A Polícia Federal apreendeu US$ 49 mil (cerca de R$ 253 mil) em espécie e relógios de luxo com o senador Jaques Wagner (PT-BA), líder do governo no Senado. O valor foi localizado em um endereço ligado ao parlamentar, conforme apurou a reportagem.

A apreensão ocorreu durante a nona fase da Operação Compliance Zero, deflagrada nesta quinta-feira (18).

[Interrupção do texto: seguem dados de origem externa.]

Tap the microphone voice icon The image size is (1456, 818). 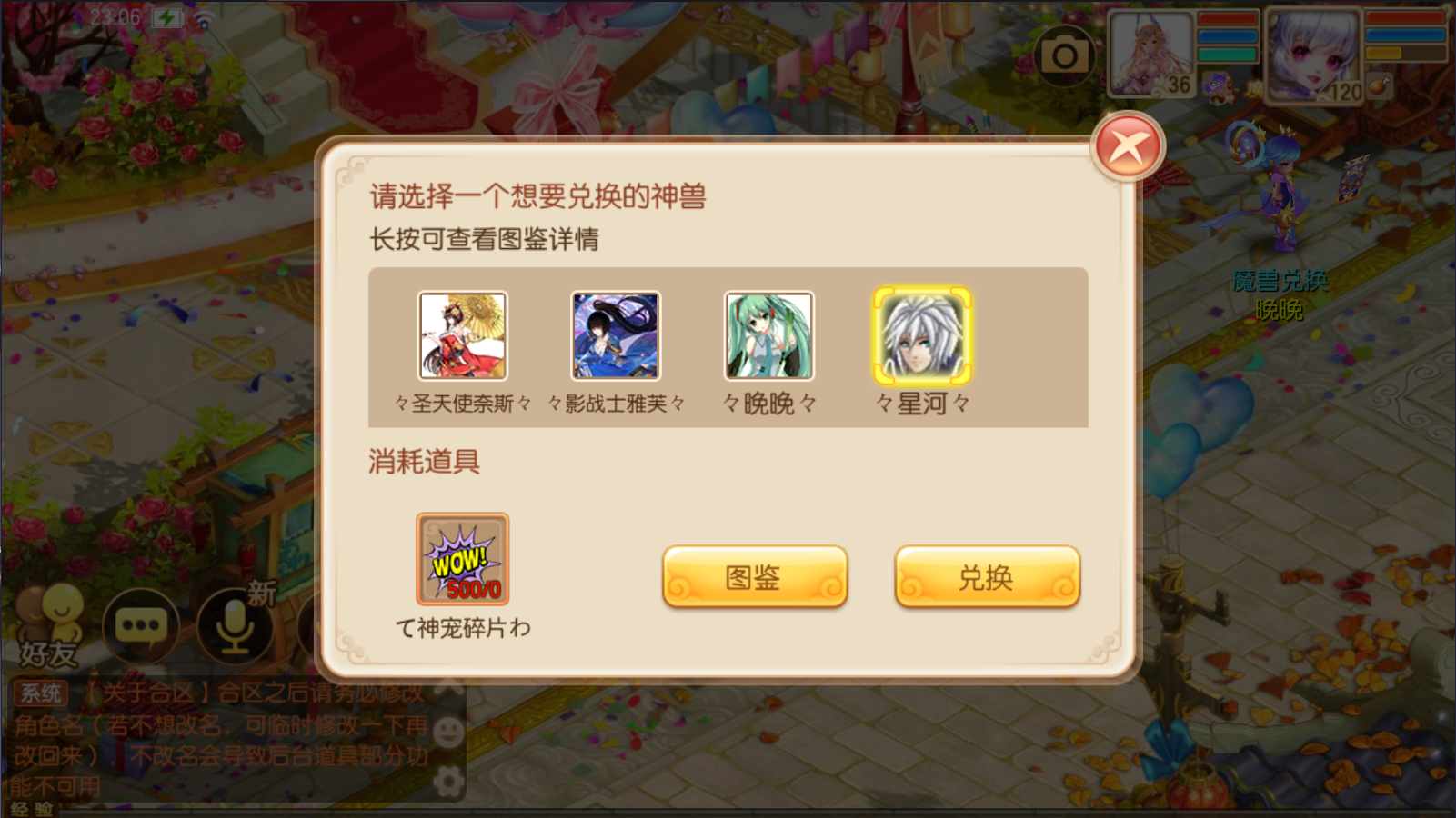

A investigação mira um suposto esquema de favorecimento ao Banco Master envolvendo Wagner, familiares e empresários.

As apurações estão divididas em três frentes:

Imóvel de luxo – A PF investiga a compra de um apartamento avaliado em R$ 2,5 milhões em Salvador, que teria sido adquirido por intermédio de uma empresa para ocultar o senador como real beneficiário.

 Repasses financeiros – Foram identificadas transferências de R$ 3,5 milhões para a BN Financeira, empresa ligada a Eduardo Mendonça Sodré Martins, enteado de Wagner. A esposa de Eduardo, Bonnie Bonilha, também integra a estrutura societária das empresas investigadas.

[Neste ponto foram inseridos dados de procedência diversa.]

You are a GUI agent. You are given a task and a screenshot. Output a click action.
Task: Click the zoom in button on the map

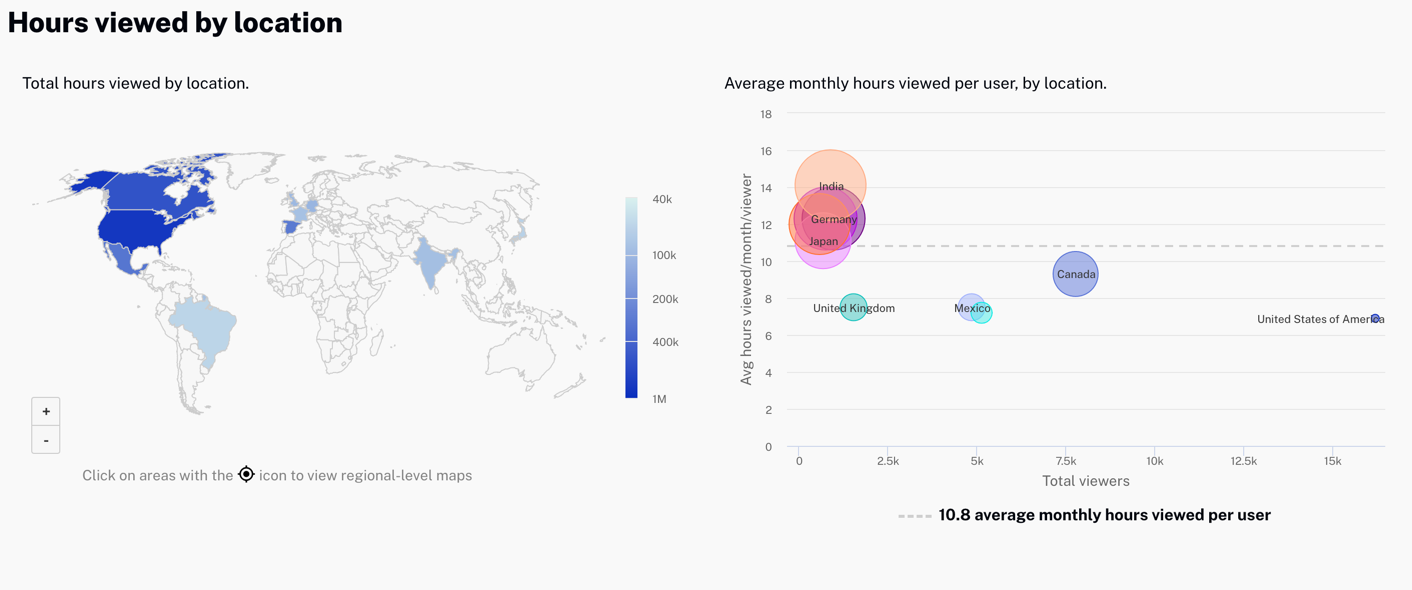(45, 410)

 Atuação política – A PF suspeita que, em troca de vantagens, o senador atuou em defesa do Banco Master no Congresso, especialmente em pautas sobre crédito consignado e ampliação dos limites do Fundo Garantidor de Créditos (FGC). A tentativa de venda do banco para o BRB também está sob investigação.

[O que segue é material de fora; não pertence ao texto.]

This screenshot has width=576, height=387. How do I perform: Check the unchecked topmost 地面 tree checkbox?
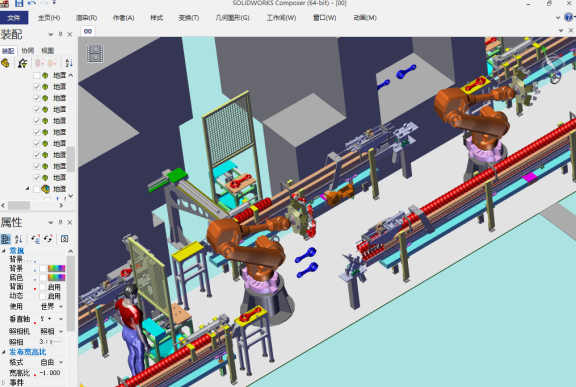click(37, 75)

A relação próxima entre Wagner e Augusto Ferreira Lima, ex-sócio de Daniel Vorcaro, é apontada pela PF como estratégica. Em mensagem enviada ao senador em 29 de março, Lima afirmou: *”Você mais do que ninguém sabe de minha história e faz parte disso”*. Para a Justiça, a frase evidencia que Wagner não era mero receptor de informações, mas interlocutor ativo em negócios do grupo.

A defesa do senador ainda não se manifestou.